* **Extracted material**:
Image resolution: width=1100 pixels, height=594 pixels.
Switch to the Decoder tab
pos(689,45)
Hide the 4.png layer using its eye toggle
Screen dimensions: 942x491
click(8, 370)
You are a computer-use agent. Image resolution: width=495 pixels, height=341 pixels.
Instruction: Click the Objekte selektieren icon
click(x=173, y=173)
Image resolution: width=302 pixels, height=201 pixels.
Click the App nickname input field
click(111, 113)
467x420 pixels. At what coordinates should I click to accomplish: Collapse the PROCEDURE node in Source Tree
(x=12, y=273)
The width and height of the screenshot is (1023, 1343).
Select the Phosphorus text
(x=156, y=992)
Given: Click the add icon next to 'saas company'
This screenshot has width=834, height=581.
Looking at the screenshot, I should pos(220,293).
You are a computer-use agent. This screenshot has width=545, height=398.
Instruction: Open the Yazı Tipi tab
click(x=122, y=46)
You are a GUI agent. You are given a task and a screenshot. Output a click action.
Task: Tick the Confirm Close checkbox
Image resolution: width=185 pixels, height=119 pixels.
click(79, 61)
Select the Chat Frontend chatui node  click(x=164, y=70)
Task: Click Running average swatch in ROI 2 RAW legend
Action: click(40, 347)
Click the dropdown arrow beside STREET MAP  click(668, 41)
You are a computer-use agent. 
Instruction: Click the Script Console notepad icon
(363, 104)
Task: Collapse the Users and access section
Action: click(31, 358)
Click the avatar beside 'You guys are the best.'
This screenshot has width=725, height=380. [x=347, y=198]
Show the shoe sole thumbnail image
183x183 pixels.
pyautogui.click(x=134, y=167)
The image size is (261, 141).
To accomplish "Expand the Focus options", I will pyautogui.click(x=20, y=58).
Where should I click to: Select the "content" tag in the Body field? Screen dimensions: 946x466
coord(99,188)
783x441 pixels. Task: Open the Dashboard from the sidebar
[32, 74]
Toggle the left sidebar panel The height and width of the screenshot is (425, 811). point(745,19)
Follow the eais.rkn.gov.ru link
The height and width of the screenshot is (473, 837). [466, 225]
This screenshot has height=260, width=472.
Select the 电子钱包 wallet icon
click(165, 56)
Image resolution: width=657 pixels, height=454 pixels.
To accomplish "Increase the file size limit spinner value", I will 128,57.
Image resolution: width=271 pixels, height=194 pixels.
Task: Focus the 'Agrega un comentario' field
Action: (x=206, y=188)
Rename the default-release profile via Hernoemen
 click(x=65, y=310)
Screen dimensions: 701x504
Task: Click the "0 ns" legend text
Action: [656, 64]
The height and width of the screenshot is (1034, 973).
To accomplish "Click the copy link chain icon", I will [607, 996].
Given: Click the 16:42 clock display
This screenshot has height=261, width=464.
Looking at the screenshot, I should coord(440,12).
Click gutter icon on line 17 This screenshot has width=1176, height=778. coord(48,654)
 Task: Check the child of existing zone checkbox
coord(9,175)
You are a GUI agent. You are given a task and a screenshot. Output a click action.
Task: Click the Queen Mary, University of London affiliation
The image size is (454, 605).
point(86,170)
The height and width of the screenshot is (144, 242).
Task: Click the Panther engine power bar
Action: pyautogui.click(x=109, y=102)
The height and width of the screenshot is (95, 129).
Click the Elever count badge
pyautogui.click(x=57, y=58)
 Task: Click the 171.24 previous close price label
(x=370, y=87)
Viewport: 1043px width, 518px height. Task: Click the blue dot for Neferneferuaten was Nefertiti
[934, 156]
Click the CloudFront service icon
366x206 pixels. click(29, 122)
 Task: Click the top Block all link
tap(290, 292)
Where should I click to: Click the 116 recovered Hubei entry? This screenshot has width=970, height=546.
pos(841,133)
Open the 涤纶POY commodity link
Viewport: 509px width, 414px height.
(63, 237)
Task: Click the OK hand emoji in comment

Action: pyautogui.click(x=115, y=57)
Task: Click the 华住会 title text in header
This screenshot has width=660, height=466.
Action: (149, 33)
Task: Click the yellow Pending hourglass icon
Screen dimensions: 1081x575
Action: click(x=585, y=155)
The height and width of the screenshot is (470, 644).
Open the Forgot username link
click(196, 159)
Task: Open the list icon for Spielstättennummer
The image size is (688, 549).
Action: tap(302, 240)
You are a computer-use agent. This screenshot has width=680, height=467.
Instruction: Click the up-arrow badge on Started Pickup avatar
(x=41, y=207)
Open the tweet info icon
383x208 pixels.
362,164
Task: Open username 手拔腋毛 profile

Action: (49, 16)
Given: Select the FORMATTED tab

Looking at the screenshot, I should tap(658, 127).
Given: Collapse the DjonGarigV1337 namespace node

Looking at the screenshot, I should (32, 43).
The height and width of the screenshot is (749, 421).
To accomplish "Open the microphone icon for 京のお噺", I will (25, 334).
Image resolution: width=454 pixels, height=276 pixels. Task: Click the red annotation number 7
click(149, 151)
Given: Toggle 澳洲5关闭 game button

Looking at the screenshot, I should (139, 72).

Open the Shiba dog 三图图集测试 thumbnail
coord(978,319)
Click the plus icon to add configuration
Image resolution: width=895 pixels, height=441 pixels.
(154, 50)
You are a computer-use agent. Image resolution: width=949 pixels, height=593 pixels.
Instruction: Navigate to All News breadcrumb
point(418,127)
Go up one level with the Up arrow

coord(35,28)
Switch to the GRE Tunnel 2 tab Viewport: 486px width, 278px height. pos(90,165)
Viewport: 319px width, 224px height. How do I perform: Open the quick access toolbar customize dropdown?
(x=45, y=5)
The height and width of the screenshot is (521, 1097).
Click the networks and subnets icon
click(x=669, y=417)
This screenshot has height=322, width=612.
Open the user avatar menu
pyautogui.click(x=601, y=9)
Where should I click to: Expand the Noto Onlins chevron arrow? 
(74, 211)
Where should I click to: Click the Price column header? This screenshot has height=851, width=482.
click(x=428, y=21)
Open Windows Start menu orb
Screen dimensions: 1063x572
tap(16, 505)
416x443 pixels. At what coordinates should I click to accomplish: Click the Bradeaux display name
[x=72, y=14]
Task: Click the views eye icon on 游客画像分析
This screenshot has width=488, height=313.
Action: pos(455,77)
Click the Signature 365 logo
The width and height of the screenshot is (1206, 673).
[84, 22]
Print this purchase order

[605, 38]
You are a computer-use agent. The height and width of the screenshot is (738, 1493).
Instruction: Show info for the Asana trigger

* **Try it**: Count, and answer with the number only: how many lines of the data include the string "Show"?

* **Result for this exercise**: 2